* What the task asks
Please reproduce the lines from the one containing "At what coordinates should I click to accomplish: Select" through the end of the data below exactly as they stand, and omit all pictures.

* Material for this task

#####

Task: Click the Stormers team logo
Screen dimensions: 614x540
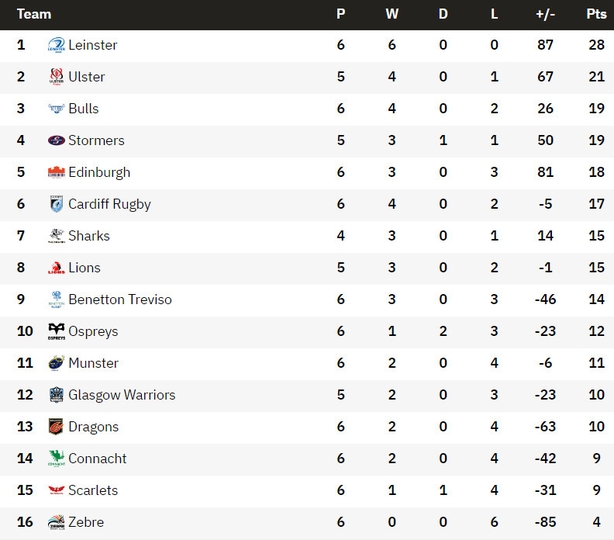Action: coord(56,141)
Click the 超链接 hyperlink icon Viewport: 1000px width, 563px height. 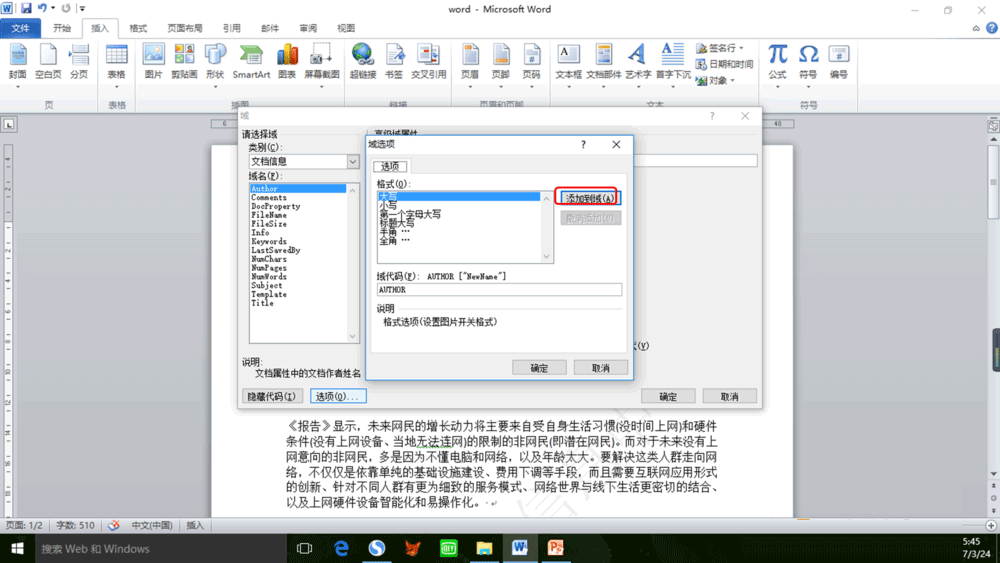click(362, 60)
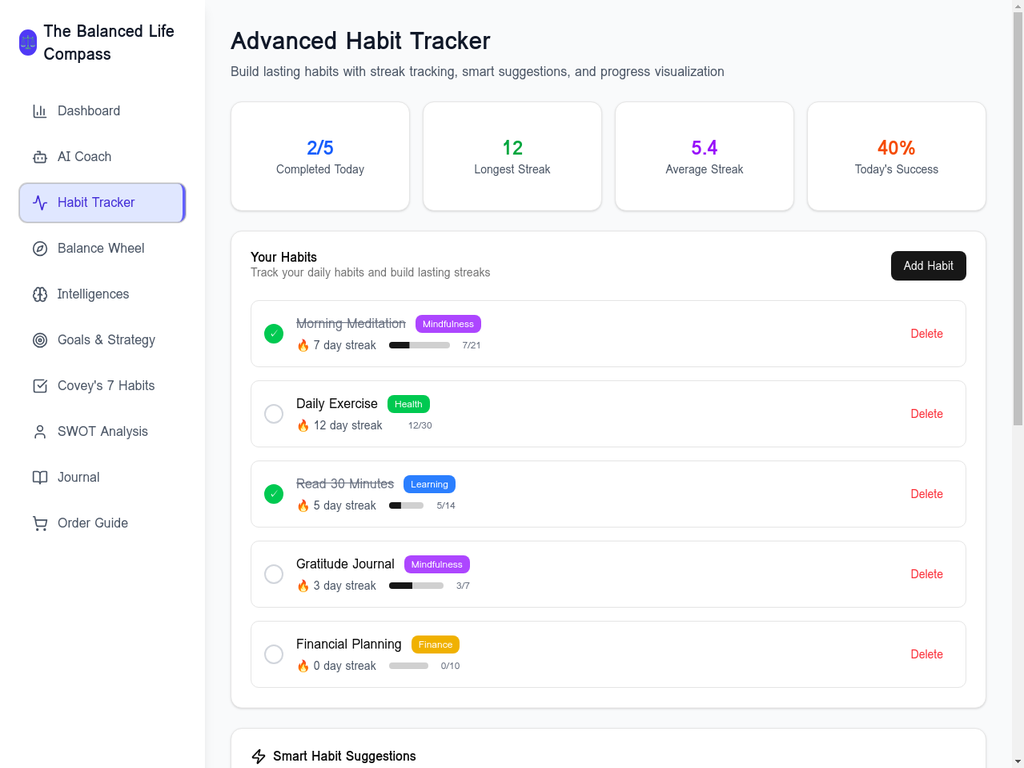Click the Add Habit button
Screen dimensions: 1024x768
coord(928,266)
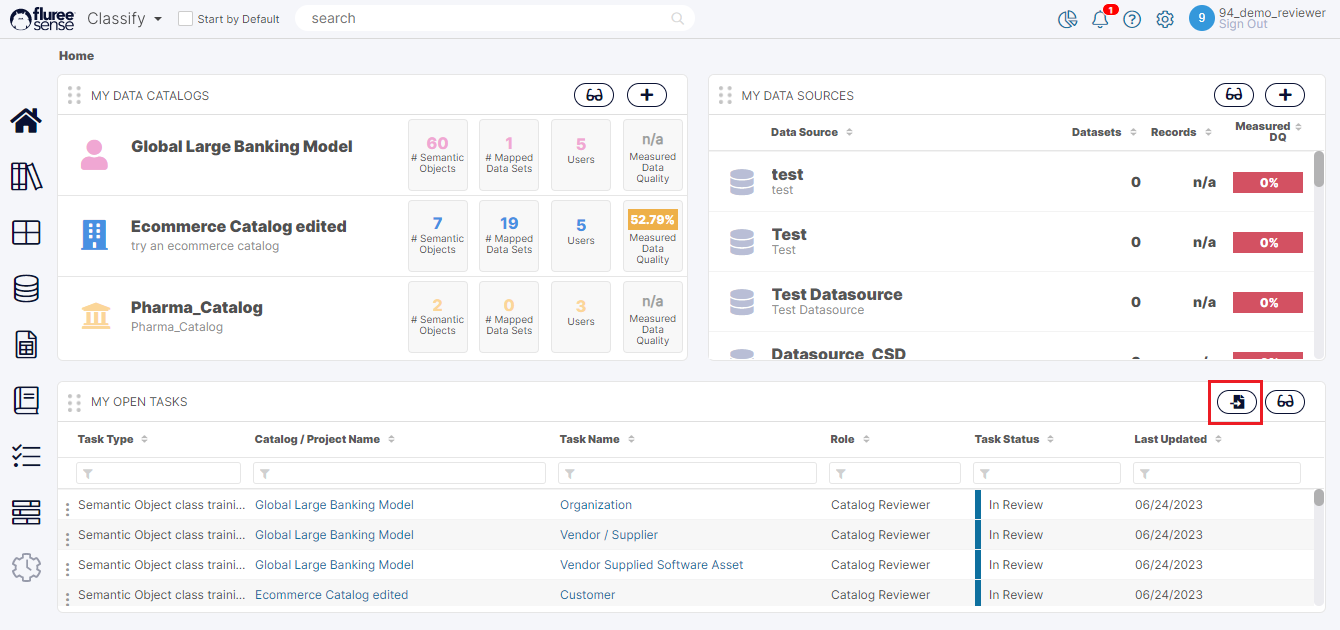Click the help question mark icon

pyautogui.click(x=1132, y=19)
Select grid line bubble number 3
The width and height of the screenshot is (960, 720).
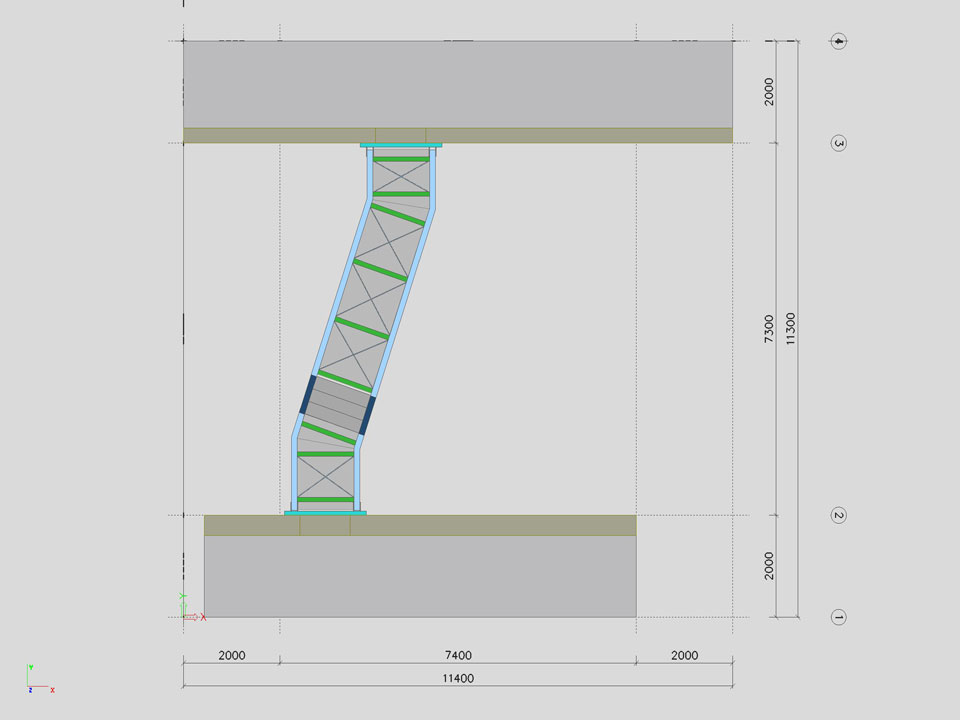pos(839,143)
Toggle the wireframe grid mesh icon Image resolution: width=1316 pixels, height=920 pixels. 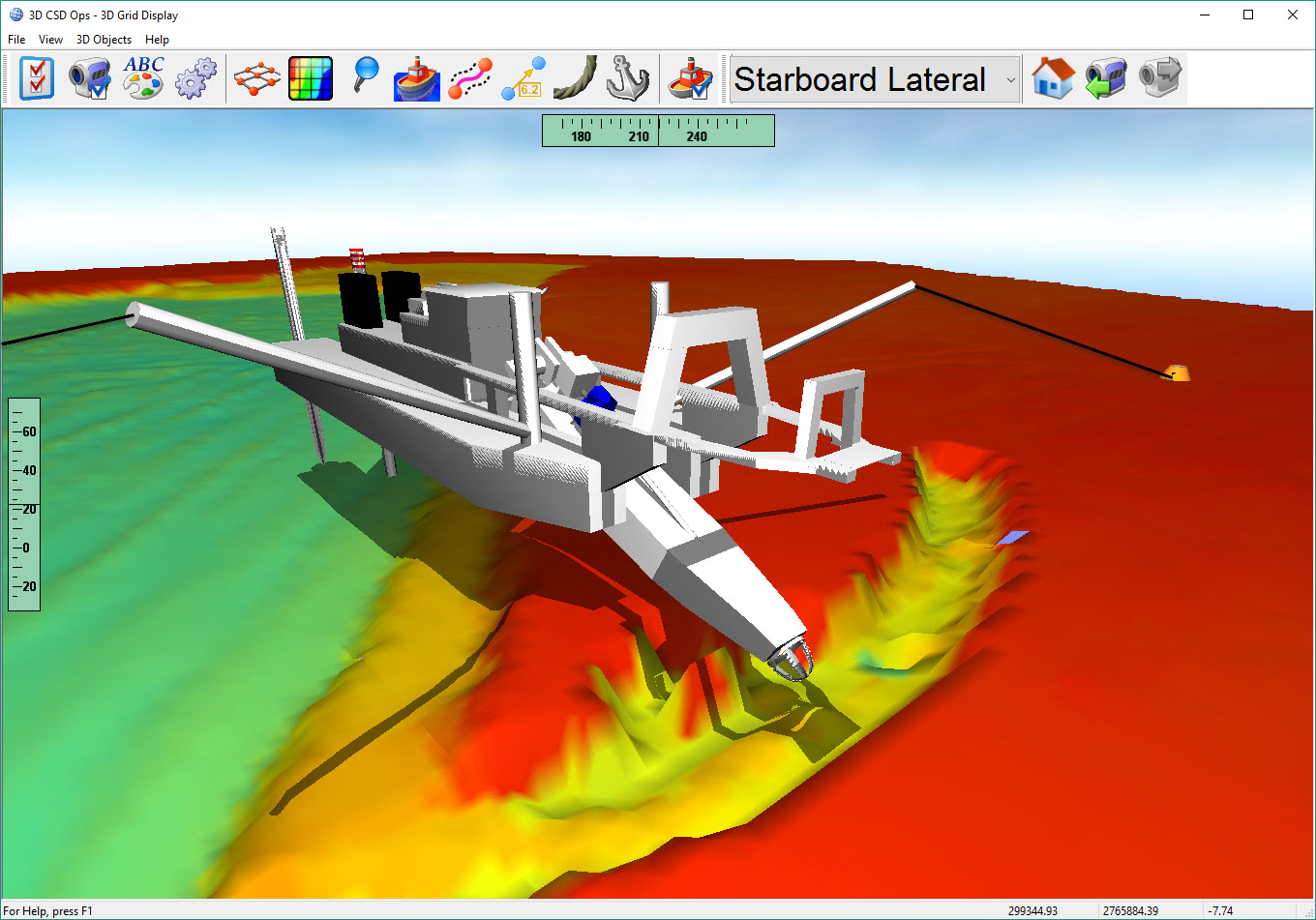click(256, 78)
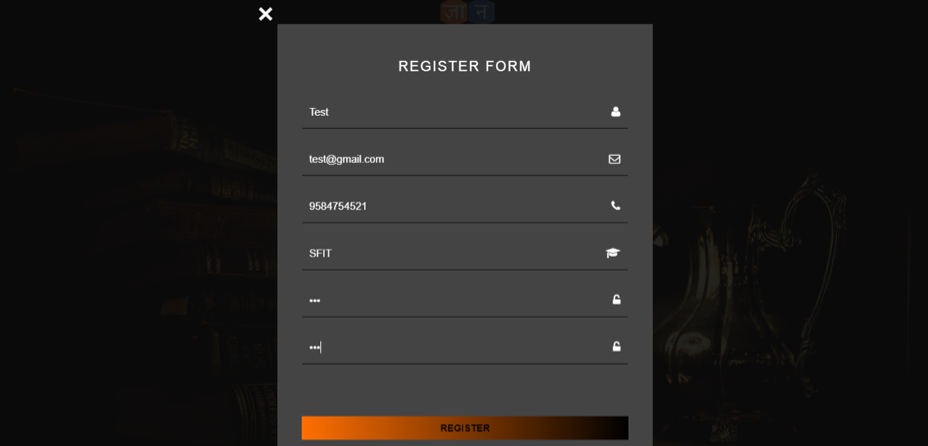The width and height of the screenshot is (928, 446).
Task: Focus the name field containing Test
Action: tap(465, 112)
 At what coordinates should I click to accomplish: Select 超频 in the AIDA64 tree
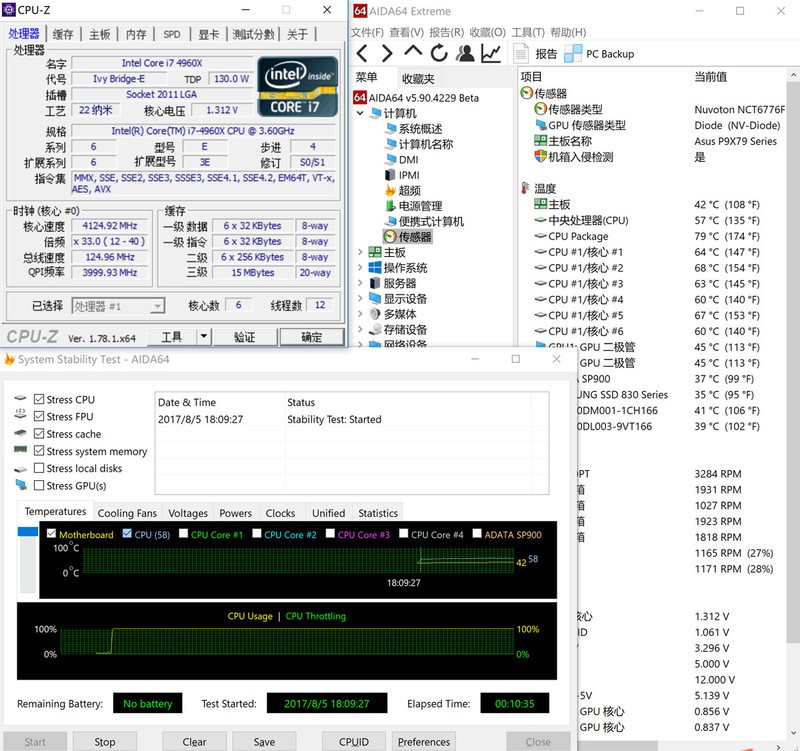[x=409, y=190]
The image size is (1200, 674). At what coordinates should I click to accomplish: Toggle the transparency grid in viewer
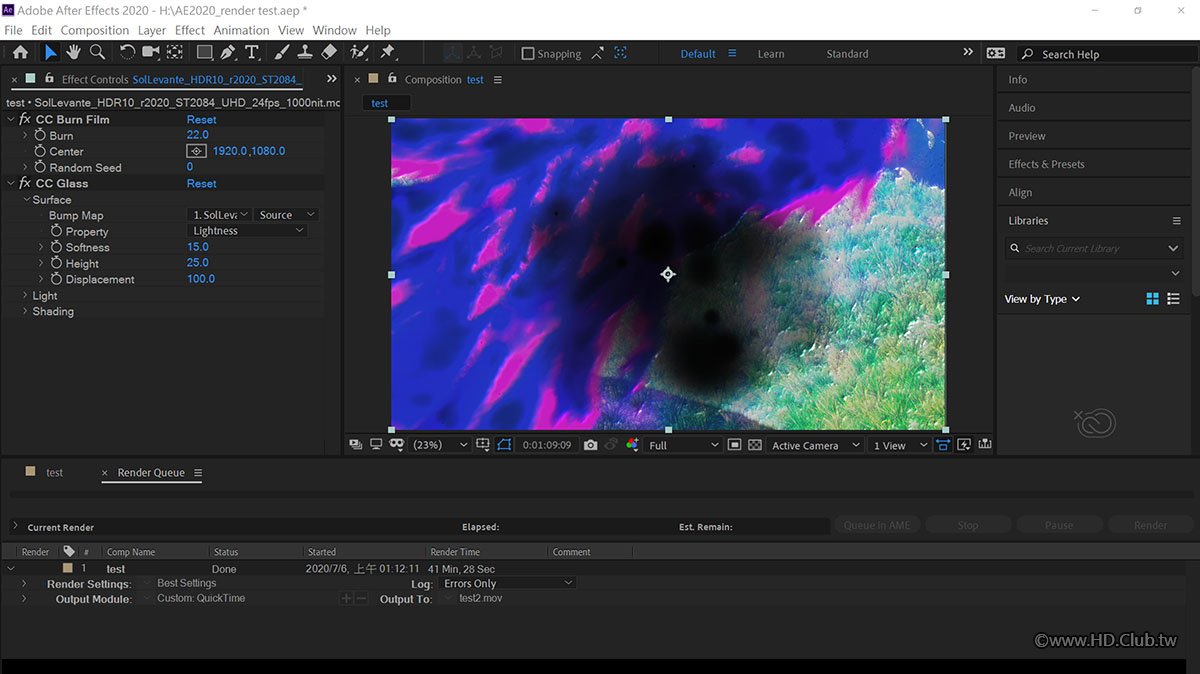(x=755, y=445)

#####

* Exercise output
 At what coordinates should I click to accomplish: Select 超频 in the AIDA64 tree
[x=409, y=190]
The image size is (1200, 674). At what coordinates should I click to accomplish: Toggle the transparency grid in viewer
(x=755, y=445)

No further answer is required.